TASK DATA START

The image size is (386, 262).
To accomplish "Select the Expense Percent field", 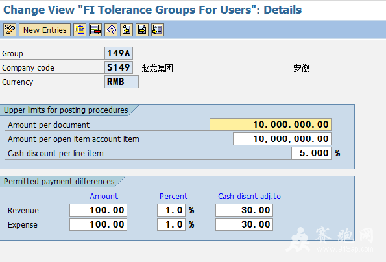I will (x=171, y=224).
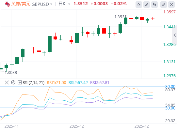
Task: Click the RSI(7,14,21) indicator title
Action: pos(33,83)
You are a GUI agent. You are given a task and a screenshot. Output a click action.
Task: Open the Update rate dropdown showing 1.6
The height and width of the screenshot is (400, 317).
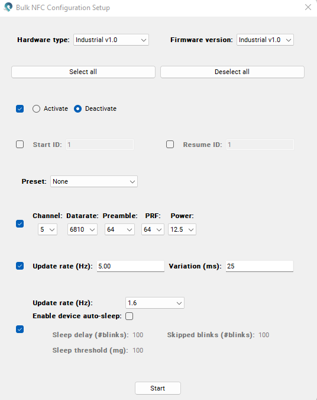tap(155, 303)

TASK DATA END

▸ WHAT TO PRODUCE:
Reproduce nothing but the lines from the line containing "Task: Open the" through the last line of the data above, exactly as written and without pictures.

▸ REPLY:
Task: Open the Update rate dropdown showing 1.6
The height and width of the screenshot is (400, 317).
tap(155, 303)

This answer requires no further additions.